Kay Jones, Lead Curator of Urban and Community History, said:

“Keith’s photographs invite us to travel back in time when the streets and buildings we know so well looked very different, and the people who lived and worked in them were facing unimaginable fear and distress.

“Today these images feel particularly poignant while we’ve watched the war in Ukraine unfold and so many people around the world continue to face violence and oppression.

“We hope the trail will help encourage conversation and memories to be shared. This was a terrible period in our city’s history but we can make sure the struggle of the people who experienced it and the city they built back is never forgotten.”

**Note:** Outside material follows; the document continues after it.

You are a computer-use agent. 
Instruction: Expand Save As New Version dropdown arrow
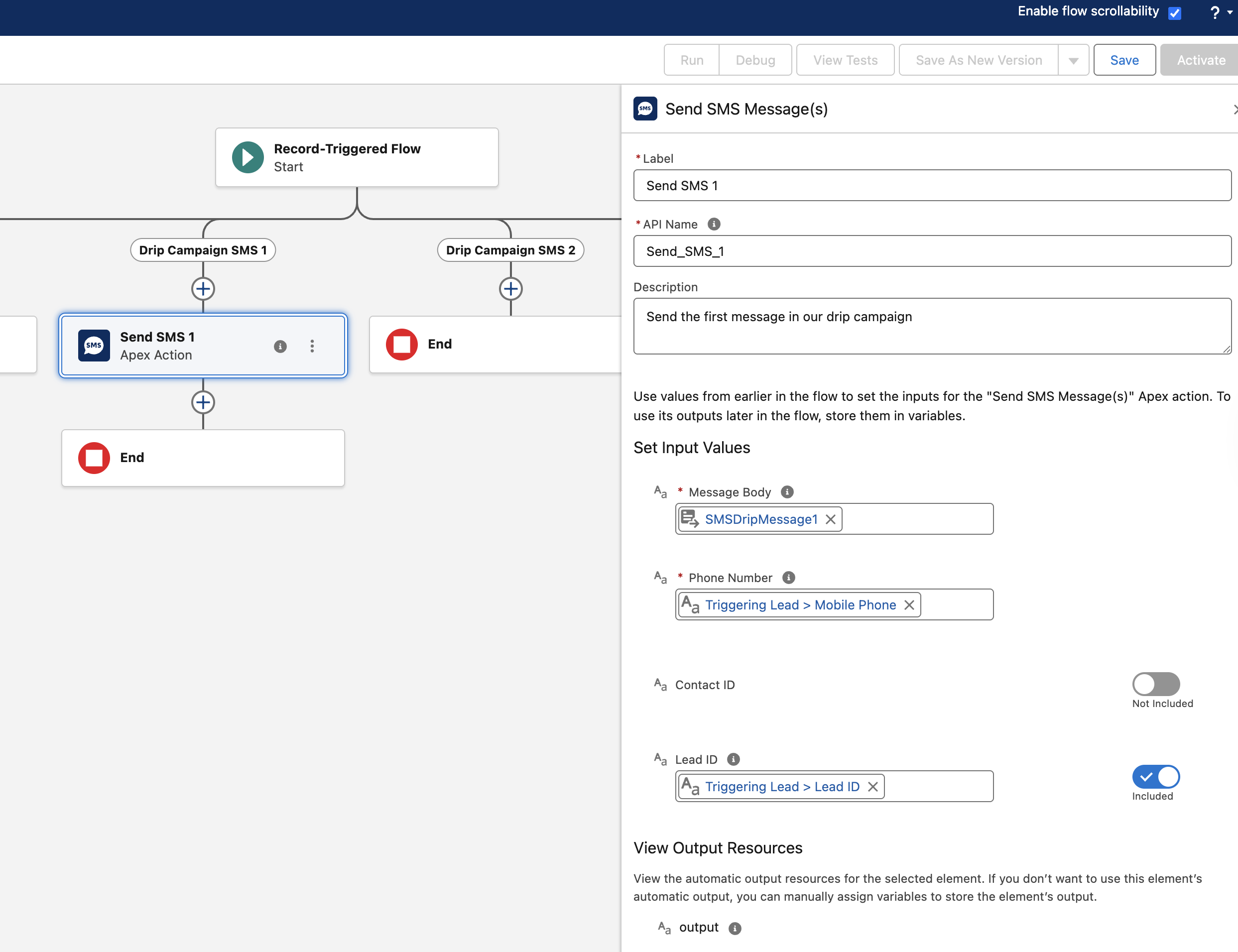[1073, 61]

Keith Jones, photographer, said:

“My photography explores the many changes the city has seen, but the images of destruction caused by the Blitz bombing, on display at the Museum of Liverpool, are particularly shocking. I was really pleased to be asked to be part of this important project and I hope my photographs show how the city has rebuilt itself since this terrible time. It’s an amazing testimony to the spirit of Liverpool.”

The trail can be picked up at Museum of Liverpool and Saint Nicholas, Liverpool Parish Church.

To accompany the trail National Museums Liverpool have produced an online film to help guide people on how to take care of their own objects and memories related to the Blitz, ensuring they’re preserved for future generations – available here.

There will also be workshops for people to learn from the museum team how to care for their objects and share their stories at the Museum of Liverpool on 10, 11 and 24th September from 1-3pm.

The exhibition, Blitzed: Liverpool Lives, at Museum of Liverpool, reveals the devastation the Blitz brought to the lives and city of Liverpool through more than 60 astonishing photographs taken by Liverpool City Police and the personal accounts of those who lived through it.

Liverpool Blitz

The Liverpool Blitz lasted from 1940 to 1942, with the heaviest period between 1-7 May 1941.

The Port of Liverpool and surrounding areas were key targets for German bombers. In Merseyside, an overwhelming 4,000 civilians were killed, 10,000 homes destroyed and 70,000 people made homeless.

Liverpool itself suffered the second highest number of civilian deaths in air raids in the country and due to censorship, press reports often didn’t tell the whole story.

Liverpool Blitz Memorial Trust

The Trust was established to provide a permanent memorial to those who lost their lives in Liverpool and Bootle in the Blitz of 1940-42. Designed by sculptor Tom Murphy and unveiled in 2000 by HRH the Duke of Edinburgh, the memorial is located in the gardens of St Nicholas, Liverpool Parish Church. Its base contains a copy, protected in stainless steel cylinders, of the official list of all those who died (reference copies of the list are available in the Parish Office and the Liverpool Central Library).